Warpath was another of the West Virginia Records family of bands who took a more blunt and US approach to thrash metal than their esteemed German forebears. You could very easily compare their sound to Despised, Howlin' Mad or Holy Moses for its simplicity of intent and average pacing. The difference is that Warpath had a tremendously professional sound to them, the equal of almost any other band out there from either side of the pond. They also had one of those monikers that probably a hundred other bands were striving for. Warpath. How can you not like it? Unfortunately, the Germans never really did much with the name, and their career consisted of four average to low quality albums that never went anywhere.

When War Begins is the first of these, and probably the best. The material written for this is blunt, honest, and direct, and the band wastes no time in fucking around. They just roll out the tank-like, bludgeoning riffs in "Resistance Useless", "Absolution", "The Ballad of H" and the dull plodding mosh of "Hypocrite". Punchy, taut distortion and simple, grooving drums abound, and rarely does the band build upon speed or conjure much interesting. "Those Crawling Insects" is the song I probably liked the most, but the semi-curious melodic muted riff in the intro does not sadly represent much of the track. There are also a lot of spacious, morose pieces like "Die in Grief" or the epic attempt, "Last Vacation" that also devolve into some standard thrash that recalls Sacred Reich. The vocals throughout the album actually sound a good deal like Cronos from Venom: angry, dour barking, and in fact Cronos guests on their cover of "Black Metal", with Sabina Classen...

Yes, that's the same "Black Metal" which appears on the useless Holy Moses compilation Too Drunk to Fuck, and it suffers from the too many pilots at one helm syndrome. But the problems here begin long before that, as the album is simply unable to build any level of interest through 10-11 tracks.
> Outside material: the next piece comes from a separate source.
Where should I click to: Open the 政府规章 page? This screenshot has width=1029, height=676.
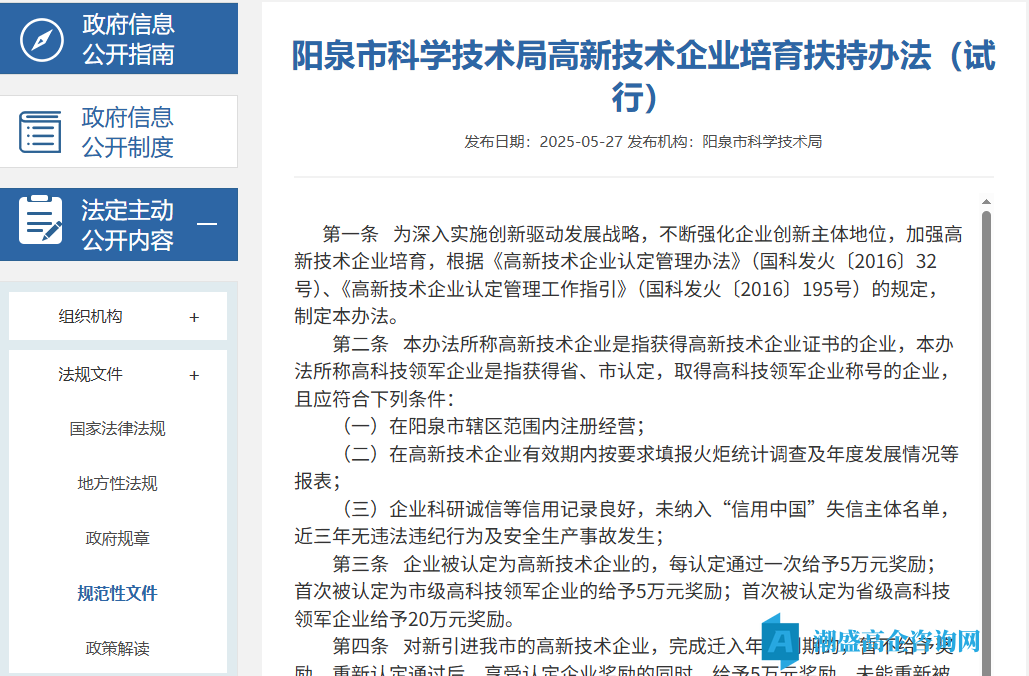[118, 539]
Like a few of the other West Virginia-signed bands that I listed above, they are pretty much the definition of minimal effort. The guitars seem like they took almost no time to compose, merely variations on pre-existing material that stretched back to 1986-87. It's similar to the underwhelming Holy Moses debut, Queen of Siam, though I don't like the vocals as much as Sabina's even on a bad day. In short, it lacks the effective explosiveness of a good thrash album that makes you want to tear up pavement or throw your cubicle's furniture through the nearest glass window.